Church time, Boys

 

My dear Father

My dear Father

Those were the words that awakened me every Sunday morning for years. My father made clear his expectations for us with regard to attendance at mass each week.

I don’t recall that he was such a stern disciplinarian but there were a few times when I experienced the wrong end of a belt. And I am sure it was deserved.

Daddy smoked all his life and repeatedly declared to us all how stupid it was and also explained that it took no brains to use profanity. He himself ended his education with the fifth grade but was well read and demonstrated knowledge on a far higher level than many college grads today. He worked with his half brother in their blacksmith shop two doors down from the house. Shoeing horses was not their stock in trade but rather building truck beds and other metal working needs of the day, including repair of illicit whiskey stills on a moonlight basis.

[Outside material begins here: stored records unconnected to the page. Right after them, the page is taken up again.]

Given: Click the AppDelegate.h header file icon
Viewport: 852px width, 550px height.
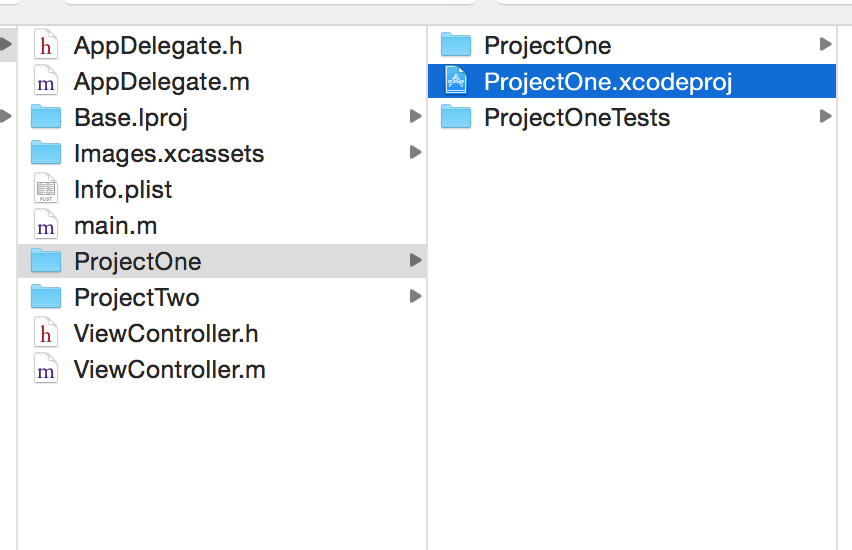Looking at the screenshot, I should click(46, 46).
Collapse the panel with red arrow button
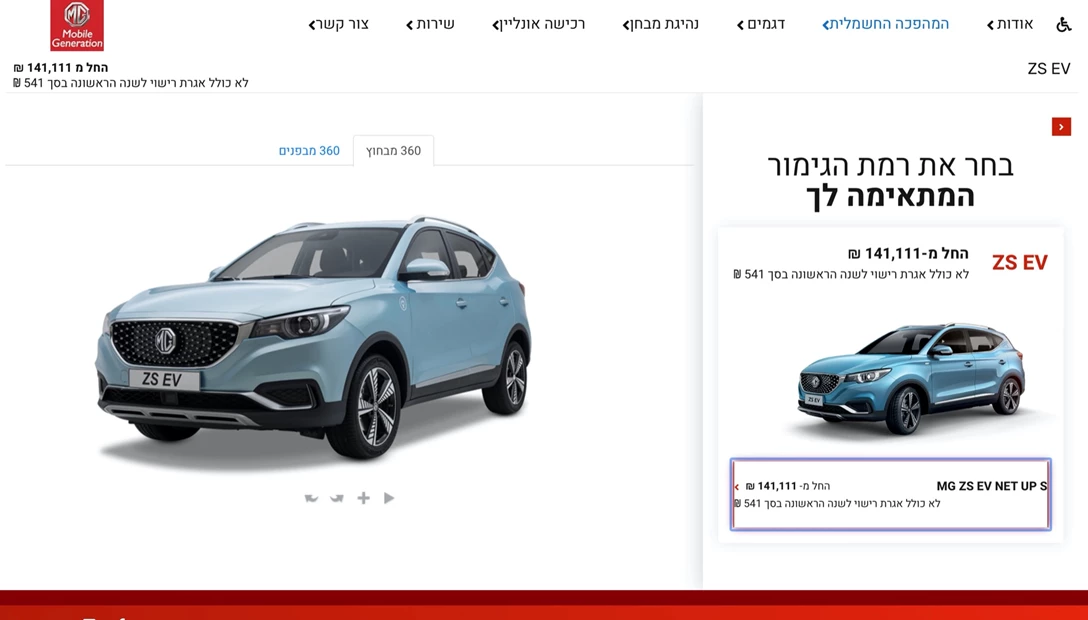 pos(1061,127)
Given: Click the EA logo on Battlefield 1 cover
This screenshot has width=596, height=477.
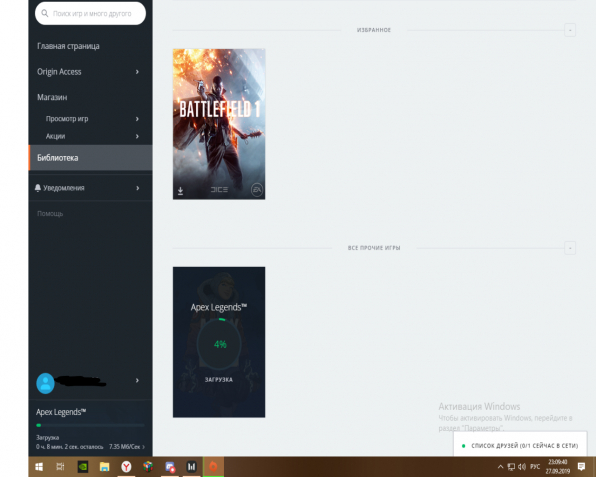Looking at the screenshot, I should pyautogui.click(x=257, y=190).
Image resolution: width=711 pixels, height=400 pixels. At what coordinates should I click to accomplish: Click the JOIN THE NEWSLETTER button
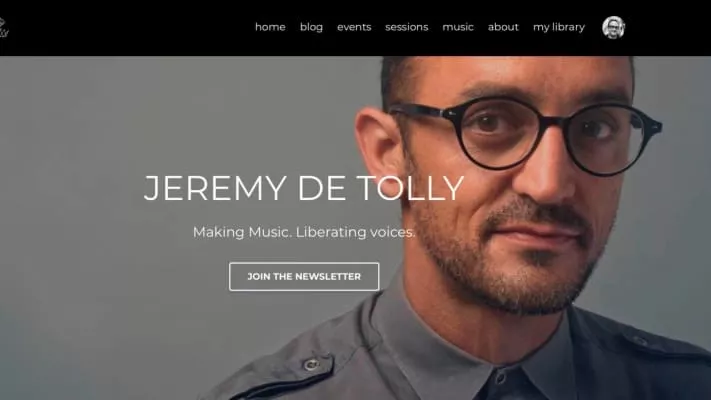coord(304,277)
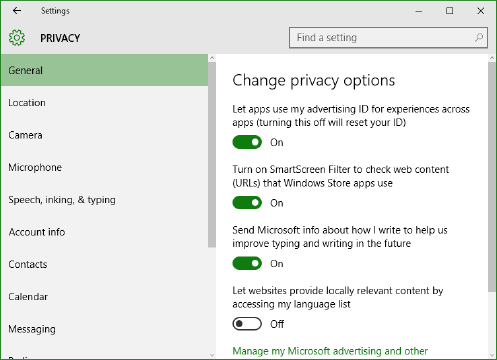Enable the language list access toggle

tap(247, 324)
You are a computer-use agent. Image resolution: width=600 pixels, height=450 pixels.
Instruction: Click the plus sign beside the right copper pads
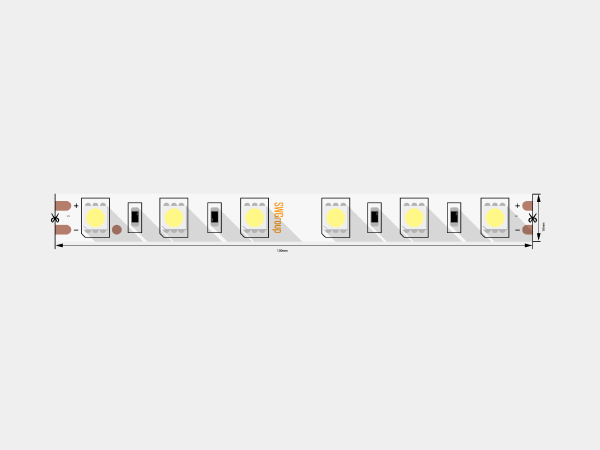click(x=517, y=206)
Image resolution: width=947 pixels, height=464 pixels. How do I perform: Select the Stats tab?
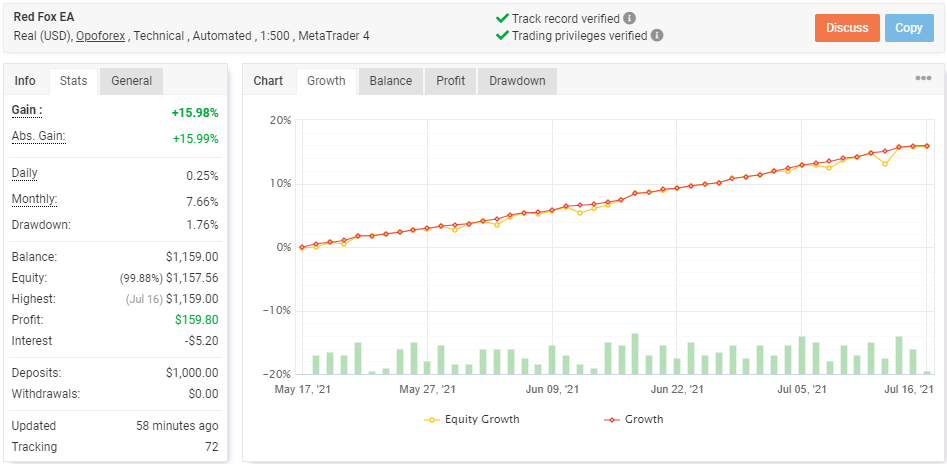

I well remember him many times, holding his second baby girl and singing “Sweet Rose-a- Mary,
my dear little girl…”

Later, he was able to get a job with the U.S. Customs service in Louisville and began a daily
commute on the Louisville & Nashville train that ran right by our house. Only when passenger
service was discontinued did he begin carpooling with a few others in town who worked in
Louisville.

Daddy’s entertainment was poker on Sunday afternoons at the Knights of Columbus hall
downtown on Main Street and an occasional beer at the Sherwood Inn next to the railroad tracks. We played canasta with him and Mama a lot too and he was always suspicious that Hugh Louis and I were tapping our hands out to each other in morse code. He gave his own good hands away, whistling softly when his cards looked good.

While still living at home in my college years, I would walk by his open bedroom and see only the lit cigarette as Daddy sat in the dark on the side of the bed listening to Billy Graham on the radio. A few years later after he was diagnosed with the cancer, I spoke to him on the telephone from Birmingham and he related to me how he had discovered the overwhelming presence of God in his great trauma.

It’s probably just as well that I don’t circulate a draft of these articles to my siblings for comments because I know that some of them don’t have a keenly favorable feeling toward Daddy and maybe for justifiable reasons. I saw some of the things in him that were irritable too but I personally was never mis-treated by him.

Though not perfect, he dealt with life as well as he could and left us all with a legacy. He was
faithful in his marriage and in providing for our considerable family of ten. Most of us survived to adulthood without any jail time, drugs or other shameful conduct and went on to college and making our own families.

He convened us in the living room nightly for prayer when the Church was pushing the slogan,
“The family that prays together, stays together.” That slogan turned out to be prophetic as there is a harmony among all my siblings that has lasted long after our father.